Yes Please is fantastic. As with any collection, there are strong installments and weak installments. But sometimes even better than the stories and the essays are the frame-worthy sayings Poehler emblazons every few stories: “Figure out what you want. Say it out loud. Then shut up,” “Nothing is anybody’s business.” Each section features a picture of Poehler dressed up as various characters, á la SNL: an old lady, a scruffy looking man with a come hither look, holding a rose. And with the added bonus of pictures from her improv days, stills from SNL, and family photos, Yes Please is far from a typical book of essays from a funny person. It is personal, at times it is intensely deep, and of course, it is laugh out loud-able (a phrase? It is now).

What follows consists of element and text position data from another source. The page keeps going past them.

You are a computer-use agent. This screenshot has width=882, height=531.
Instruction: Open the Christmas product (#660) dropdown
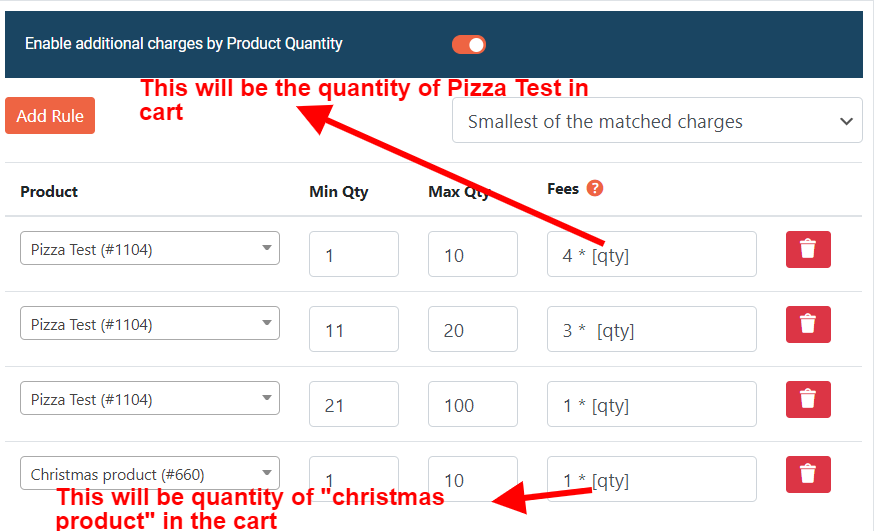coord(150,473)
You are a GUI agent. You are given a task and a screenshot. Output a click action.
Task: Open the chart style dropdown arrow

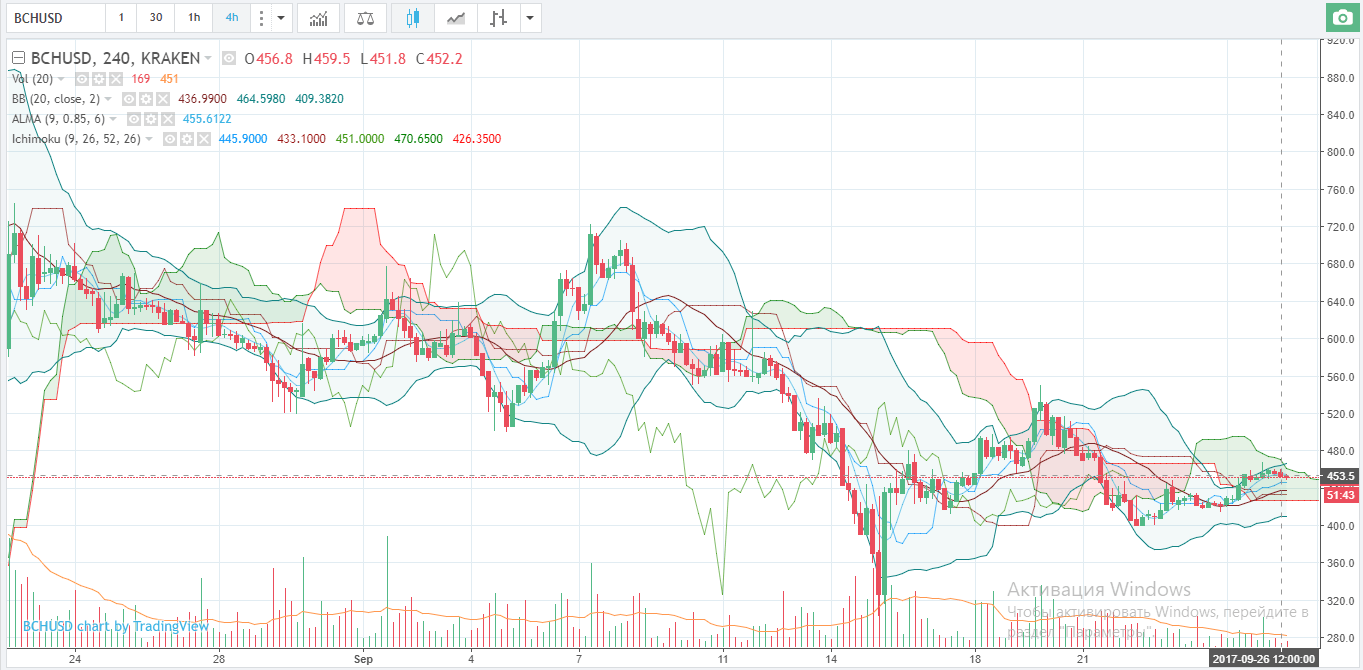pyautogui.click(x=530, y=18)
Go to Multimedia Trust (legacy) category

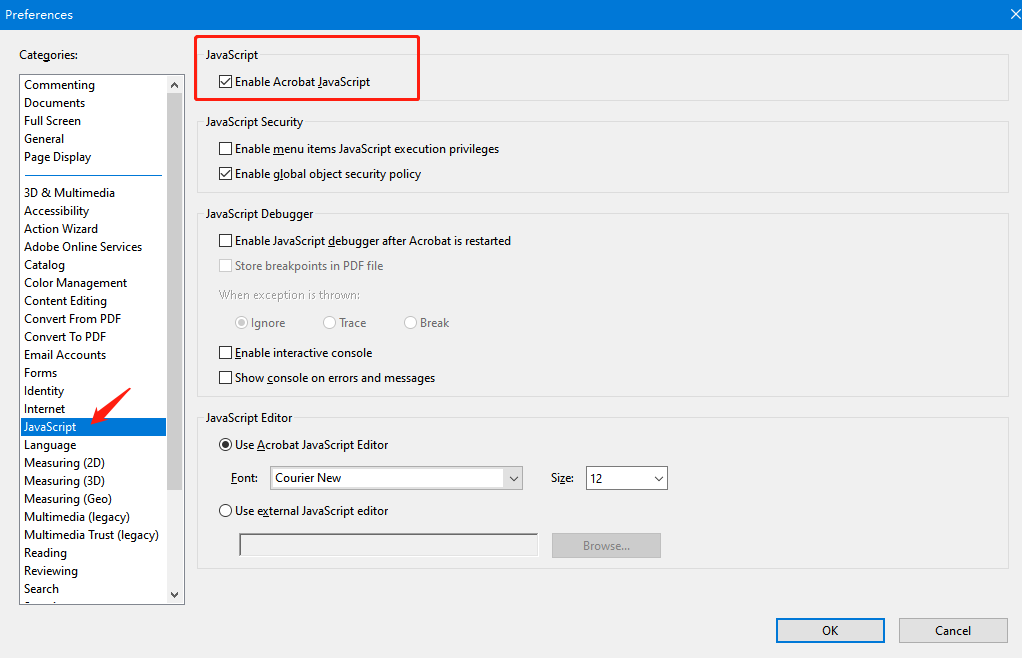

My favorite essay is one in which Poehler details the one SNL skit she wished she could take back, and what happened when someone wrote to her about how it hurt them. Entitled “Sorry, Sorry, Sorry,” the story is sad, touching, frustrating, and very, very familiar. As I read Poehler’s reaction to this scathing email (her initial feelings were indignation and frustration with the situation, while still feeling a little shame), I thought yes! I’ve thought and felt exactly this! And it was equal parts awful and vindicating and all-consuming! The story comes full circle, with a satisfying conclusion, but after that one I had to put the book down for a bit, so close to home did it hit.
Some of her pieces do feel a little inside joke-y. Her recollections from the set of SNL, and especially her memories from doing improv in various cities feature a lot of name dropping, and a lot of moments that are neither particularly funny or familiar. I suppose to get the full effect, I should YouTube the improv shows, Google who these people are that she performed with. But I also feel that I shouldn’t have to do that, to get the feel for a situation in a novel or short story. I haven’t seen every SNL episode there is to see, but I’ve seen enough to understand the names and situation Poehler drops in her book. These allusions are far more accessible, I feel. Although most readers probably know Poehler from SNL, right? Any exclusively Parks and Recreation fans out there, who didn’t get the SNL references at all?
So I think it has a little for everyone. Those familiar with Poehler’s works will have a better time, I think. But for the most part, the essays are strong, and the meaning behind them endearing and special.